On Monday 25th June I’ll be hosting a Mental Health Carnival, teaming up with Dance Without Sleeping, and I’m going to need your posts to do it! All you have to do is write a post about Mental Health between now and 25th June and email me the link to firstname.lastname@example.org . If you don’t have a blog you’re more than welcome to email me your post and I’ll post it on my blog either credited or anonymously, just let me know.
And to start you all off, here’s my story:
I have been diagnosed with (in no particular order): Depression, Bipolar, Anxiety and Borderline Personality Disorder.
I started showing signs of anger and issues at a young age, my mum recalls me as a toddler having massive temper tantrums, more than your average terrible twos tantrum. But I don’t really remember that, I remember being pretty ‘normal’ until around puberty really. Puberty is a difficult time anyway but it’s also often when mental health issues become apparent, and during that time I also lost my Gran, my Dad and was bullied and changed schools. I, and my ex-counsellor, believe that all that contributed to the onset of my illnesses.
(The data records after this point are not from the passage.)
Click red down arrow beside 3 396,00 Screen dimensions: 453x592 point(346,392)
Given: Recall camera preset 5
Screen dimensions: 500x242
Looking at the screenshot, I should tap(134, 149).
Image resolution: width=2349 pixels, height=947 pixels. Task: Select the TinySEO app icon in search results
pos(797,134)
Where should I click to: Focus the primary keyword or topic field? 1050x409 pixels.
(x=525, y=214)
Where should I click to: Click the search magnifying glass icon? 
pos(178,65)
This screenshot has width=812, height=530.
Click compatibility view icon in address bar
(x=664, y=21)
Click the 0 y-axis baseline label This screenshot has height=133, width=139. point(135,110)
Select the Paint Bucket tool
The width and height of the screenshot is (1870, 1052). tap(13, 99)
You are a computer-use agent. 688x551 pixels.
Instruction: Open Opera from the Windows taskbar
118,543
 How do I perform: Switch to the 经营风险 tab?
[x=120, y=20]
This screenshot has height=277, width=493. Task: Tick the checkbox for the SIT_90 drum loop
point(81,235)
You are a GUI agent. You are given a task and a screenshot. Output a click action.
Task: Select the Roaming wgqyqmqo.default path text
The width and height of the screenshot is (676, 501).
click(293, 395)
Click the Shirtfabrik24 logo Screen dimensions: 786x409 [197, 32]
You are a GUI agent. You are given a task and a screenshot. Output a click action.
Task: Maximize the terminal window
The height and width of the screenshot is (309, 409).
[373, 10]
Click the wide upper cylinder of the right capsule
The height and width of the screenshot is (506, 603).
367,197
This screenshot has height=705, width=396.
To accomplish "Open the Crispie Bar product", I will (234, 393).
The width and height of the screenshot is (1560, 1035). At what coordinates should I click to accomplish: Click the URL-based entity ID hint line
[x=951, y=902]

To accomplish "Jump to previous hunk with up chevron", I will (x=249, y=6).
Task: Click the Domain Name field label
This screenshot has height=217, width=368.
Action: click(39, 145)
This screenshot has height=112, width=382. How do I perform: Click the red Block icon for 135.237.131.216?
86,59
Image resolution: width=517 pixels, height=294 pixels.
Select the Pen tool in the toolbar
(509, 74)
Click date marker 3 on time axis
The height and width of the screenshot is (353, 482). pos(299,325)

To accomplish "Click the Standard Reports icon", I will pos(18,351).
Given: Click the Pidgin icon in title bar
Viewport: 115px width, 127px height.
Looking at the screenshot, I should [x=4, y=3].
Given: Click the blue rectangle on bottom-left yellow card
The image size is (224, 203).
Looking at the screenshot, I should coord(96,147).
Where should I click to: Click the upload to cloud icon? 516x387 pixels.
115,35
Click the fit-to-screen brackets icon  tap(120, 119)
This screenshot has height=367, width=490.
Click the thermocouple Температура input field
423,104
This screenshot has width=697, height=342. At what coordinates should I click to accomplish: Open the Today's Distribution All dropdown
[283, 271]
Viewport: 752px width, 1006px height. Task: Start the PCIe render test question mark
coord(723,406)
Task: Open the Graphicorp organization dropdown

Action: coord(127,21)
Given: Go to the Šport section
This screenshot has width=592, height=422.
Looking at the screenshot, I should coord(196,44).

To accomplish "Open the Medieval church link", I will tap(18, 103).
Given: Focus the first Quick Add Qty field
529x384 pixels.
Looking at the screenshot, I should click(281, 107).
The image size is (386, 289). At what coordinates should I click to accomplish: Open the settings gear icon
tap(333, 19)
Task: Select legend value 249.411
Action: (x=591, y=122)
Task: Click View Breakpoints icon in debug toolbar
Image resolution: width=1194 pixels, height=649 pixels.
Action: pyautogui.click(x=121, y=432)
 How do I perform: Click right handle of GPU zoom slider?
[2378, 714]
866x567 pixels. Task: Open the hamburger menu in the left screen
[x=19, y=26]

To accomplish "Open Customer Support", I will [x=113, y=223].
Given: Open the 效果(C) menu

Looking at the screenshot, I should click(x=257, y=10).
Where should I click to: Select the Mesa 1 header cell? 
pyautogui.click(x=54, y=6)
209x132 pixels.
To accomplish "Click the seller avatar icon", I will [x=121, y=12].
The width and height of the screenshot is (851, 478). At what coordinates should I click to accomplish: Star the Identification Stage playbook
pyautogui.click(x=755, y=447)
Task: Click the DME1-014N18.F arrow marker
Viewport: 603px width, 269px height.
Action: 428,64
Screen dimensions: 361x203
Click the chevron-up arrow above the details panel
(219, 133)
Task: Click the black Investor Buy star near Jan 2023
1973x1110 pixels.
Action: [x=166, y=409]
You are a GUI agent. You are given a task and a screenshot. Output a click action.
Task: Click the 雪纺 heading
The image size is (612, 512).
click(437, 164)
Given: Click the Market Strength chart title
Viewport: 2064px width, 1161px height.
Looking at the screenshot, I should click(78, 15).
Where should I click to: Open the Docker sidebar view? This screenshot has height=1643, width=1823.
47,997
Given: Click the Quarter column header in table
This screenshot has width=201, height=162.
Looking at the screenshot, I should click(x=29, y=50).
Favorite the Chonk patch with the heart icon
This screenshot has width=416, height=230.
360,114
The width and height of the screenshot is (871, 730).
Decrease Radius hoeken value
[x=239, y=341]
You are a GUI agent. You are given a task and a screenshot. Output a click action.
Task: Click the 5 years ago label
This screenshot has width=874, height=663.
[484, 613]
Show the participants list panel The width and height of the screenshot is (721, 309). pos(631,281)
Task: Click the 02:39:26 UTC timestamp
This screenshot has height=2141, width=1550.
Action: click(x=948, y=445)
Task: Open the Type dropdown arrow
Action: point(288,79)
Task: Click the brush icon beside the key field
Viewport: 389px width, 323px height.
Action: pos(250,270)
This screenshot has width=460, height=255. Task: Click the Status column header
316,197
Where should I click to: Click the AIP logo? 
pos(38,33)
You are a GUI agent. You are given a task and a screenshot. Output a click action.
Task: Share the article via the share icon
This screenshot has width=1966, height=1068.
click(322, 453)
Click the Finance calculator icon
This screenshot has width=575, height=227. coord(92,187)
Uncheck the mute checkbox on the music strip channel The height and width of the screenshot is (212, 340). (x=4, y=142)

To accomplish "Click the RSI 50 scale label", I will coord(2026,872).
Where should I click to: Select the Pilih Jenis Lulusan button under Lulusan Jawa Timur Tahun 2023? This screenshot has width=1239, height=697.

In my teenage years, after the stresses of my earlier life had calmed, I went off the rails somewhat; my anger was uncontrollable, I was partying, I started smoking, self-harming and rebelling and was up and down like a yo-yo. I was incredibly volatile but managed to do well in school in spite of it all. It did lead to me leaving home during college as I was finding it increasingly difficult to live with my parents though to live with my (ex) partner and his family. I calmed down a lot then but after we moved in together alone the stress and arguments led to a break up which saw my mental health take a serious tumble.
From what I recall that’s when I made my first serious suicide attempt. Thankfully (I think) I don’t remember much about my suicide attempts; number, order, reason, etc. I have vague memories of waking up in hospital at 5am telling them I had to get to work because I was on the early and I needed to be there. I recall being allowed to wander around the car park in just a gown and being taken back in by a nurse only to find I’d been discharged. I remember feeling the worst hangover ever and feeling so ill and hating the person who called the ambulance.
Following that there was more partying and another relationship that ended, fairly recently, in a huge amount of heartache which again sent my mental health into free fall with more failed suicide attempts and an inability to deal with anything in reality. Eventually I had no choice but to move to France to live with my parents as I found myself without even the money to feed myself day to day when I was declared ‘fit for work’ by ATOS.
Fortunately since moving I’ve found a fabulous, supportive psychiatrist and am mostly stable and seem to be on the right medication for my symptoms. I’ll never be completely healthy but stable is good by me. When I’m under a lot of stress I still hear voices, when I’m under a lot more stress I still see things, and my mood still peaks and troughs at random sometimes, but all in all I can function now and really that’s what matters.